Tag Archives: acapela TTS

Tips: how to use the speech dictionary of NVDA

Thanks to our user Michael Bayus for sending us this “how to” article, we are grateful to Michael and happy to share this tips with all our users.

We also invite all users to send us tips on mispronounced words and names by sending an email to contact@acapela-nvda.com or use the “report a pronunciation bug” field in the type&talk demo here on this page.

How to use the speech dictionary with the Acapela TTS for NVDA add-on

The speech dictionaries menu (found in the Preferences menu) contains dialogs that allow you to manage the way NVDA pronounces particular words or phrases. There are currently three different types of speech dictionaries. They are:

  • Default: rules in this dictionary affect all speech in NVDA.
  • Voice: rules in this dictionary affect speech for the synthesizer voice currently being used.
  • Temporary: rules in this dictionary affect all speech in NVDA, but only for the current session. These rules are temporary and will be lost if NVDA is restarted.

All dictionary dialogs contain a list of rules which will be used for processing the speech. The dialog also contains Add, Edit and Remove buttons.

To access the Speech dictionaries, press and hold the NVDA key, plus N to open the NVDA menu.  Then press the down arrow once to get to the preferences menu.  press the right arrow to access it.  Press the down arrow until you hear NVDA say “Speech dics”.

To add a new rule to the dictionary, press the Add button, and fill in the fields in the dialog box that appears and then press Ok. You will then see your new rule in the list of rules. However to make sure your rule is actually saved, make sure to press Ok to exit the dictionary dialog all together once you have finished adding/editing rules.

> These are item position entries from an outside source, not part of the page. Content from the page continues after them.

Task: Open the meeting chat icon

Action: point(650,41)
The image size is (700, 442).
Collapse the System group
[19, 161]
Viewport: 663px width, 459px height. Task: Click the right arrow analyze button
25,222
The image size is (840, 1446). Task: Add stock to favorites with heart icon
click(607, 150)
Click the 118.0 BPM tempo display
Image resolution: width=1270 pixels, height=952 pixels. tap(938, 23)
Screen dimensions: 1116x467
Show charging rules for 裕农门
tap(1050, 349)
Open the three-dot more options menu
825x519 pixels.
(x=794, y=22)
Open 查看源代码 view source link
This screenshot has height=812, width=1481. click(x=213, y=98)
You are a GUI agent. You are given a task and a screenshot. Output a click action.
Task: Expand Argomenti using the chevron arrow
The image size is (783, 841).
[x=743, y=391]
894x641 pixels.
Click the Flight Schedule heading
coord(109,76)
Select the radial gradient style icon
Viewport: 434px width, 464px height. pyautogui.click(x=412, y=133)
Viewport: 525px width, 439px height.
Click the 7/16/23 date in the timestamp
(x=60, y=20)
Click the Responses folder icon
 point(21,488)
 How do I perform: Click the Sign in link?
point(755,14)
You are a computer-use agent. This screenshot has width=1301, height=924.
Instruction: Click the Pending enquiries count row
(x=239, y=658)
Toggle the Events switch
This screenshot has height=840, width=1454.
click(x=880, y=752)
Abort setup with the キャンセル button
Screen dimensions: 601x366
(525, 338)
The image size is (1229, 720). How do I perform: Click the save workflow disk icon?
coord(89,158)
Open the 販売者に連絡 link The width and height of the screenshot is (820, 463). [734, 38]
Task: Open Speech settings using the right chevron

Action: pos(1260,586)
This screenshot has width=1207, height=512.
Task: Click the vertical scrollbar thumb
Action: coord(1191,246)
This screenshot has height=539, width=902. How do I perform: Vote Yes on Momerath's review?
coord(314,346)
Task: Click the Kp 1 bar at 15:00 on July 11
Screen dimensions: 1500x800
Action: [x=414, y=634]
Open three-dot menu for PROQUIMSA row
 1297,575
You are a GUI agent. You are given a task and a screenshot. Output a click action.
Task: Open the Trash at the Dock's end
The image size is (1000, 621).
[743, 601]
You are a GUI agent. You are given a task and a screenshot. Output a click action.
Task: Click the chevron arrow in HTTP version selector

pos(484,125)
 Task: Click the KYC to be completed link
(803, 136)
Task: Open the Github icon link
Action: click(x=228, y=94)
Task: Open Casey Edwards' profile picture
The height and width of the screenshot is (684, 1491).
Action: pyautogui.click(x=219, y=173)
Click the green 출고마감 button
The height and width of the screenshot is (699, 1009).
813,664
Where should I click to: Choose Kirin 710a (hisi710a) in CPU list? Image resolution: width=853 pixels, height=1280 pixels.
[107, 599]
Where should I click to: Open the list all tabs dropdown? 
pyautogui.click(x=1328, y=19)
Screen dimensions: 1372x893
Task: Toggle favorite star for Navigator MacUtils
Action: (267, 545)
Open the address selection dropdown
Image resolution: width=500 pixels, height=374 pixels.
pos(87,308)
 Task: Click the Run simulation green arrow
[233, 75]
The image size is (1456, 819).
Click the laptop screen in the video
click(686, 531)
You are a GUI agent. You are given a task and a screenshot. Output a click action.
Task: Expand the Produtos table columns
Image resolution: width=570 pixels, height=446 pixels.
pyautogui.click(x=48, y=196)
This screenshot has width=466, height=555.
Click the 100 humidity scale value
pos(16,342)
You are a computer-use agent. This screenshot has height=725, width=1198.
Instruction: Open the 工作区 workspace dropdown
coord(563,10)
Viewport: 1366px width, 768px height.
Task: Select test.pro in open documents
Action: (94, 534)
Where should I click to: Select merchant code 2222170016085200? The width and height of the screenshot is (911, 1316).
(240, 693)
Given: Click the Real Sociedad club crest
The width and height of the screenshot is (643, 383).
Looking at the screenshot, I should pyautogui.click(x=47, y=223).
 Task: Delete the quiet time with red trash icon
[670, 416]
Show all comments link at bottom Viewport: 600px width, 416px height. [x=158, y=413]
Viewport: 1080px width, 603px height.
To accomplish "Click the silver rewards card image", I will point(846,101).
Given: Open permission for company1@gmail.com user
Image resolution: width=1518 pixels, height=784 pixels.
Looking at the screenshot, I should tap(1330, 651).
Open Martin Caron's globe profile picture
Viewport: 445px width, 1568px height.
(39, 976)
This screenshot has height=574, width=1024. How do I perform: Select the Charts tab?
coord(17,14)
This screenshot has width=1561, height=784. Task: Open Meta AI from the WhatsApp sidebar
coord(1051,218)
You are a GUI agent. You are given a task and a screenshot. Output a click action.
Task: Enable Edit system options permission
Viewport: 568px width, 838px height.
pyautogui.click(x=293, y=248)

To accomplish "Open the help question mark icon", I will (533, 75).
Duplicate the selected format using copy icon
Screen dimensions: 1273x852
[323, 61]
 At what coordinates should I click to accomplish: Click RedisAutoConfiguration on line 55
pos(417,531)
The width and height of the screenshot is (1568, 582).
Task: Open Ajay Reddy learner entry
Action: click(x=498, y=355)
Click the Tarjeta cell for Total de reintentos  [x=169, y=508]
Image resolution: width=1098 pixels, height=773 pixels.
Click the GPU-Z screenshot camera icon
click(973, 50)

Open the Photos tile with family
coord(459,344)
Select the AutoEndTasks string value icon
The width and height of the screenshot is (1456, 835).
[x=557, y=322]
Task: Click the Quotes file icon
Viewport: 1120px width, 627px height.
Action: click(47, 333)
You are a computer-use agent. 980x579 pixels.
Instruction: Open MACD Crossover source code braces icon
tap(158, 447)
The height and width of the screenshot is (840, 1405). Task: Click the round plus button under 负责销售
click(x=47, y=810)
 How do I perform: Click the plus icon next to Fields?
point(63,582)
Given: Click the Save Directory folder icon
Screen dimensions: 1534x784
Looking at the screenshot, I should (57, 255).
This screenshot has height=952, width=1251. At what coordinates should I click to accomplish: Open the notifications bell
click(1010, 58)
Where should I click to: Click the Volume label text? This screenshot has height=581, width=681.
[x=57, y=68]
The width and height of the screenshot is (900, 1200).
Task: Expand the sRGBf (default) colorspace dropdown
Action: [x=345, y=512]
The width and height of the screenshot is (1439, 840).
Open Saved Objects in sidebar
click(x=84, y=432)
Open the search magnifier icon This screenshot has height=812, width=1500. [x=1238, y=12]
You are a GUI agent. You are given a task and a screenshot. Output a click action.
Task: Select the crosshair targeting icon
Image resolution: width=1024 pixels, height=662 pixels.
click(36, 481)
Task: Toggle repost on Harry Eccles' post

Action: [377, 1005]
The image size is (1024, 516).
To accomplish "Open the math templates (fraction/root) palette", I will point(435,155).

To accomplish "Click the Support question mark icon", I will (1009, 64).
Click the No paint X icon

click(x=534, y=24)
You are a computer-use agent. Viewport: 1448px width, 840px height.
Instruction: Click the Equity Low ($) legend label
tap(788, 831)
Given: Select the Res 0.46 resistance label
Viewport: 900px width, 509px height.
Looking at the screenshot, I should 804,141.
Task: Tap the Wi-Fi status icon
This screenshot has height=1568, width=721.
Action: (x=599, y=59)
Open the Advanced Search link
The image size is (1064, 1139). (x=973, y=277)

The rules for NVDA’s speech dictionaries allow you to change one string of characters into another.  For example, I like Ella, and she is the default voice for my screen reader.  She gets the word “peruse” wrong.  She says “parice”.  To teach her to pronounce the word correctly, I would go to the “voice” dictionary, and In the Add rule dialog, I would type the word “peruse” in the Pattern field, and I would type “per ruse” in the Replacement field. Now, Ella will say: “peruse” as she should. You may also want to type a description of the rule in the Comment field (something like: changes peruse to per ruse).

NVDA’s speech dictionaries however are much more powerful than simple word replacement. The Add rule dialog also contains a checkbox to say whether or not you want the rule to be case sensitive (meaning that NVDA should care whether the characters are uppercase or lowercase, NVDA ignores case by default).

Finally, a set of radio buttons allows you to tell NVDA whether your pattern should match anywhere, should only match if it is a complete word or should be treated as a “Regular expression”.